The '90s continue to rule, with varying interpretations of the square neckline, whether on clean silk mikado — like Halfpenny London's sleeveless and long-sleeve column gowns or lush brocade or Anne Barge's A-line silhouette from her '30s-inspired collection. Playing with layers, Sareh Nouri adds a fluttery sheer crystal-dotted caplet over a column, and Sachin & Babi a ballgown-skirt over a cropped-trouser jumpsuit.
Mutton sleeves (often detachable), power shoulders and crystal embroidery reminiscent of Princess Diana's 1981 wedding gown by David and Elizabeth Emanuel dominated the collections — but with modern, pared-down interpretations.

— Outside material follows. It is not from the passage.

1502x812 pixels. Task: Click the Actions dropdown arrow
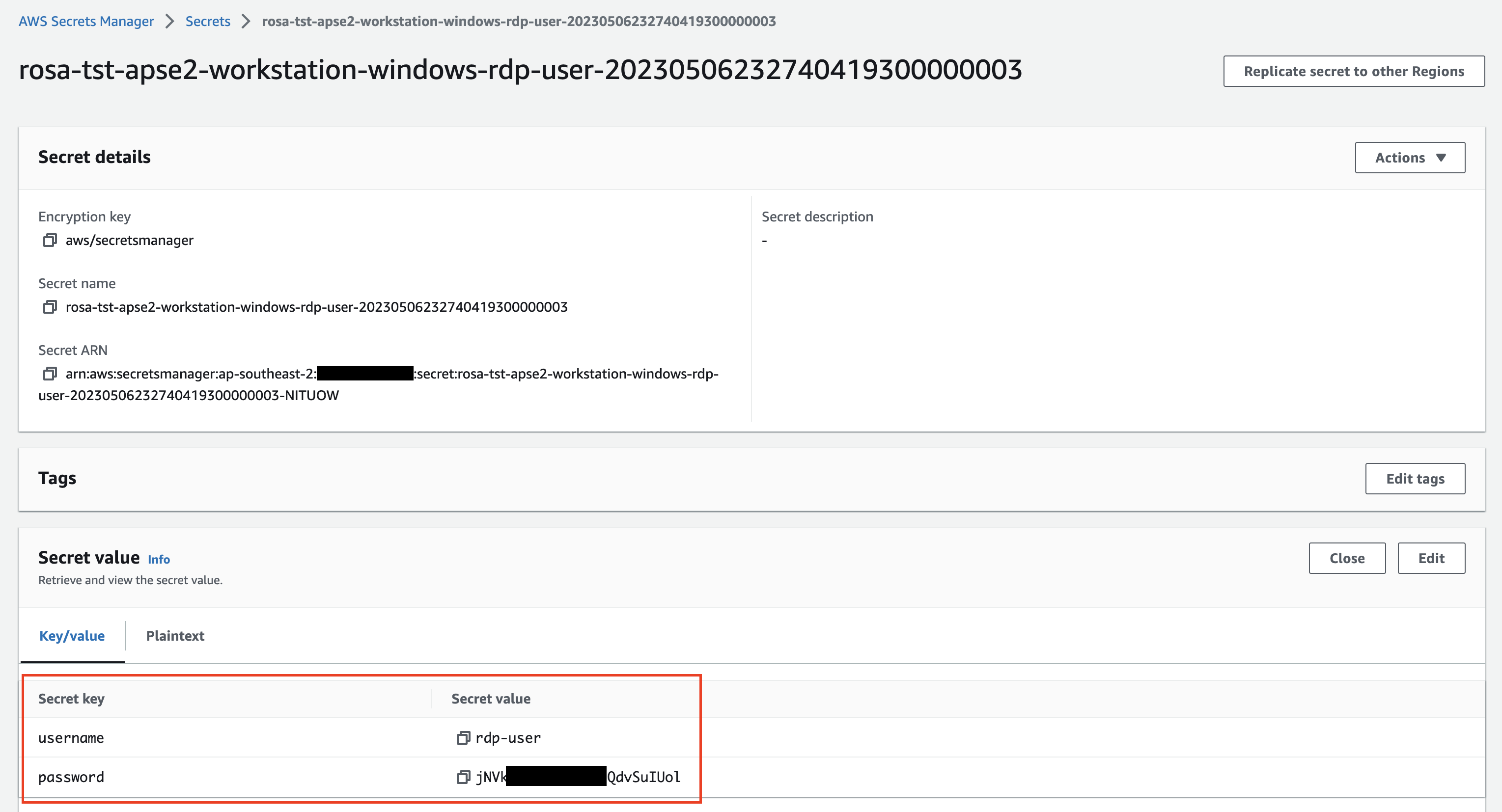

For Verdin Bridal, Gustavo Nunez even counts the People's Princess as a muse for his The Royal Collection, featuring lush draping and strong, '80s-style puff sleeves. New York City, by way of London, Yemi Osunkoya celebrates 30 years of his luxury couture label, Kosibah, with the aptly-named Treasure Collection; his Duchesse satin oversize puff-sleeves mermaid gown, with majestic lace paneling and horsehair trim, feels fit for a royal.
LUXE RUCHING AND DRAPING
After three seasons on hiatus, Theia returned to the shows with a Greek gods-inspired collection. Aussie beach bride-favorite Grace Loves Lace and Francesca Miranda add romance to slip silhouettes with draped bodices. Ethereally-ruched tulle give literal and figurative layers to corsetry from Andrew Kwon and Dana Harel. Cut-out looks from Lihi Hod and Francesca Miranda's The Gloria also receive the Aphrodite-touch with dreamy pleats and overlays.
Bridal designers definitely put a bow on it: Reem Acra's strapless A-line dress covered in literal embroidered statements ("you and me forever together") in her Love and Dreem collection (cute!), Halfpenny London's detachable oversize accent to be worn at the waist or back or over one shoulder, Scorsesa's pretty black style cinching the waistline of a silky wrap dress and Vera Wang Bride's triple-showing.
Pant and skirt suits have become a wedding mainstay, whether for more relaxed ceremonies, second looks or reception options. But this season, designers enjoy taking tailored silhouettes to another level. Sheila Frank and Temperley London layer button-up robes like suit jackets, while Kaviar Gauche, Rivini and Lihi Hod add puff-sleeves, flounce hems and, of course, bows to crisp trouser sets. Toronto-based Ines di Santo even launched the Suited by Ines di Santo collection, inspired by her mother's Italian heritage, with looks made in the traditional tailoring process of "Alta Moda," including a chic blazer-dress for that something blue.